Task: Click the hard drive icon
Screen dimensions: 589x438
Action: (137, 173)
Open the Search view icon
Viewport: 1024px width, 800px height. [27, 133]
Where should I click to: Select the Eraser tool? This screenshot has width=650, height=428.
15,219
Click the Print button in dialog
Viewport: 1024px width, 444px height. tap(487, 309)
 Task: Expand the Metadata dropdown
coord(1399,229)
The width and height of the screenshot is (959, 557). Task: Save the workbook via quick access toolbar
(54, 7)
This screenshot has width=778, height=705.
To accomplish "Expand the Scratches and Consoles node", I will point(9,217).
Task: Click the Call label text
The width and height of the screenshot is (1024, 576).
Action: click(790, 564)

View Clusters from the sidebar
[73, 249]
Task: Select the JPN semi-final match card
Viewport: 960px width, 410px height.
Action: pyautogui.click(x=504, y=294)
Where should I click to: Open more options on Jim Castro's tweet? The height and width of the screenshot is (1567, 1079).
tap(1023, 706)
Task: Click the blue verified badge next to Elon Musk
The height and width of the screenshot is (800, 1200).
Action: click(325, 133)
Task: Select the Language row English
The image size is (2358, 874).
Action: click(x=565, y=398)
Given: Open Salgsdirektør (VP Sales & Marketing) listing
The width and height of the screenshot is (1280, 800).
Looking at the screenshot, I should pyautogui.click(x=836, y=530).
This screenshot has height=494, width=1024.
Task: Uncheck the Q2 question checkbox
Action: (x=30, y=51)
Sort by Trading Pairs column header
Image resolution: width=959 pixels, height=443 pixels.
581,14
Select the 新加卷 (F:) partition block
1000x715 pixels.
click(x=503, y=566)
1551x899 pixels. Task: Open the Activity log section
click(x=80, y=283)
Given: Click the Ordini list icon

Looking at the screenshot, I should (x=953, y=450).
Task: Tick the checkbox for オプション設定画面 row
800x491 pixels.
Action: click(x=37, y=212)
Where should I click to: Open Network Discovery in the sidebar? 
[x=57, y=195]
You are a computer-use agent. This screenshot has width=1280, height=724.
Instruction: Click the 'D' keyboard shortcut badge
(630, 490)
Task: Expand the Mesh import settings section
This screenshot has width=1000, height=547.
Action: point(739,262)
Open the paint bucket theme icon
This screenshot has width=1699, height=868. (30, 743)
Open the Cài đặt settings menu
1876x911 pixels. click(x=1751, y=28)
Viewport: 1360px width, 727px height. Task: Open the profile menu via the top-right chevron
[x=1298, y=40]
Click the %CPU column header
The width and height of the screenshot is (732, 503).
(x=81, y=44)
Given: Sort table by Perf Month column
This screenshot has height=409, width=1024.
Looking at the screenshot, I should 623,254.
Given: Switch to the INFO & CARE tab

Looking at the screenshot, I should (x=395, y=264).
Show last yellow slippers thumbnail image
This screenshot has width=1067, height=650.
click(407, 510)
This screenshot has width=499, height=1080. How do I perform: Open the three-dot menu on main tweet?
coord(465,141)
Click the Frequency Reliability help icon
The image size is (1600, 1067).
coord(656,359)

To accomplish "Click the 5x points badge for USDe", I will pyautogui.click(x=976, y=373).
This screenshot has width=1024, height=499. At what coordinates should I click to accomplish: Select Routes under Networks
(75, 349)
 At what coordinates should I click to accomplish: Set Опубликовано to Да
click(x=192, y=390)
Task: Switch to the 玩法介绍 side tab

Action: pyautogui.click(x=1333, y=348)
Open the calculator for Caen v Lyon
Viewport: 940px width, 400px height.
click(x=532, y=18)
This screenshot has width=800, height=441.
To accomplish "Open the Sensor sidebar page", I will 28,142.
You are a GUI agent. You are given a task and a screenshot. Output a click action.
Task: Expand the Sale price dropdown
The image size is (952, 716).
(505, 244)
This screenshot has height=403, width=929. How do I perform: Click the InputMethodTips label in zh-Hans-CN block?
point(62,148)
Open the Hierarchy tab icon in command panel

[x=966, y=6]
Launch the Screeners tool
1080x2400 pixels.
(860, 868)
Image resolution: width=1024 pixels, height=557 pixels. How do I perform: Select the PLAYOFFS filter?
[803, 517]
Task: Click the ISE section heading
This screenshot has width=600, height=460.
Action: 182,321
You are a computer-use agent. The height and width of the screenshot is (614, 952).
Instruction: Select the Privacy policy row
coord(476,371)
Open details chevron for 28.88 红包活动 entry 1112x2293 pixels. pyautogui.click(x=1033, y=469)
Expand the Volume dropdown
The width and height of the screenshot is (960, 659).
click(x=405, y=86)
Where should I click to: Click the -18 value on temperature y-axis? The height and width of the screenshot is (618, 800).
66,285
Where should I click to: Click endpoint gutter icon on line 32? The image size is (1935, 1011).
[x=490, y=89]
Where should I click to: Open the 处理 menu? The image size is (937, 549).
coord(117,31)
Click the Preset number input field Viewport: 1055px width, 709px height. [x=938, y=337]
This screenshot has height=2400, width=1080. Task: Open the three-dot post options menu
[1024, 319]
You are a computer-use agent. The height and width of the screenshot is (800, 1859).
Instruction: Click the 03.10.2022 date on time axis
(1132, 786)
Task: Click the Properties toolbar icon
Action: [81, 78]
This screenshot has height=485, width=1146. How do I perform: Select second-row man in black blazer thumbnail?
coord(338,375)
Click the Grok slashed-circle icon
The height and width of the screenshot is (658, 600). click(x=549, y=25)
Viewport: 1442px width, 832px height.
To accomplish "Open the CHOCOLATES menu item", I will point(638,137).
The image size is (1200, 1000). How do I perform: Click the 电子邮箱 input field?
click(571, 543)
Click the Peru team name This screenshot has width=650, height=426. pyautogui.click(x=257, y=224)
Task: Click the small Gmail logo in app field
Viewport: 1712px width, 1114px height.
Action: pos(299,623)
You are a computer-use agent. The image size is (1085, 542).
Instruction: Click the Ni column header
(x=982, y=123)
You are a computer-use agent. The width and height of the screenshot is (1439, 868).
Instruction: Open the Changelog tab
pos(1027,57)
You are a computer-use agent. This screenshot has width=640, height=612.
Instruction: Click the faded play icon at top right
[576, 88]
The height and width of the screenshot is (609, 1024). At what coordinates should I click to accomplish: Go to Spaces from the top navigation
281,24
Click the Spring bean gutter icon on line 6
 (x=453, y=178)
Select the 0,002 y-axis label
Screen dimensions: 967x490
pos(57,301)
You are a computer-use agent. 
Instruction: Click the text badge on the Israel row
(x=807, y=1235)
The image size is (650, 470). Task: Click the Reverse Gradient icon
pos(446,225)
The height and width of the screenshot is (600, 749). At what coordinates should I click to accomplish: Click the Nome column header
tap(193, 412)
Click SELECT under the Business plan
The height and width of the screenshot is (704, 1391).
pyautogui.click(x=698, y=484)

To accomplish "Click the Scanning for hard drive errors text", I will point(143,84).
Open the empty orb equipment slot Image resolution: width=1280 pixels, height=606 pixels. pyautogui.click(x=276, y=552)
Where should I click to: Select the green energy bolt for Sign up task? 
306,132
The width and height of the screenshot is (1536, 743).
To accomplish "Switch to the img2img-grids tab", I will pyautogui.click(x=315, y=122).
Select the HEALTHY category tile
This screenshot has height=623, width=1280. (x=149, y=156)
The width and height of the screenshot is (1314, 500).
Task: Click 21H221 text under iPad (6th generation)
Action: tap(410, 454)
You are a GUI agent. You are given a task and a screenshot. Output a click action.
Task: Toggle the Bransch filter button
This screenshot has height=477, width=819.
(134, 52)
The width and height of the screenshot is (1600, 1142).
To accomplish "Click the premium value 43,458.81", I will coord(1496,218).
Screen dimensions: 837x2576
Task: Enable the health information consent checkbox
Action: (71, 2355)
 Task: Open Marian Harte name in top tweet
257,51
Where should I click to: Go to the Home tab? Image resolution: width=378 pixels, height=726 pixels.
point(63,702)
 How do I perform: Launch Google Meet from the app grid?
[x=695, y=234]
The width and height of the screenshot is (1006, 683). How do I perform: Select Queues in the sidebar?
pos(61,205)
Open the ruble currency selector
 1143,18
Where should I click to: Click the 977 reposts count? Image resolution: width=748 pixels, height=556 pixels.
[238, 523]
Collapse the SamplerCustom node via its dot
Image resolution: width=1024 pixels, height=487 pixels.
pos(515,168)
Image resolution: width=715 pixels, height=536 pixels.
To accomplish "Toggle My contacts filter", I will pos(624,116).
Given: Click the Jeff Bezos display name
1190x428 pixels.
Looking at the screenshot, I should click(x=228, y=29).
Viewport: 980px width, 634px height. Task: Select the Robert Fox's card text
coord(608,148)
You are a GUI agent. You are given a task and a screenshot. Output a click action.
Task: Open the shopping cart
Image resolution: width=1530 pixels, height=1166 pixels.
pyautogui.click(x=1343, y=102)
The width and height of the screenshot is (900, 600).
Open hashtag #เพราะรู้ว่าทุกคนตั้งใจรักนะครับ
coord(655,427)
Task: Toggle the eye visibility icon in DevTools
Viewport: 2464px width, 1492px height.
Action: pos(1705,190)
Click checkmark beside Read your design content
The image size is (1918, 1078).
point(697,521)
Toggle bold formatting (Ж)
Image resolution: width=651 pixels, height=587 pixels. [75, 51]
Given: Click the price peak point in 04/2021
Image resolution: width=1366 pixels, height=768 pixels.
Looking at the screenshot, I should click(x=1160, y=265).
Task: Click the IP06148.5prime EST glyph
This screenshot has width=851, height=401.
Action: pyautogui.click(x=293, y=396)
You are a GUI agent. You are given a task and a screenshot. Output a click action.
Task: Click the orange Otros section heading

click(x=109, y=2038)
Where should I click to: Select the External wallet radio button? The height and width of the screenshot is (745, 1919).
◇ ◇ ◇ ◇
**Task brief:** Out of the material above, select every line that holds the string "hard".

**Completed exercise:**
Task: Click the hard drive icon
To accomplish "Click the Scanning for hard drive errors text", I will point(143,84).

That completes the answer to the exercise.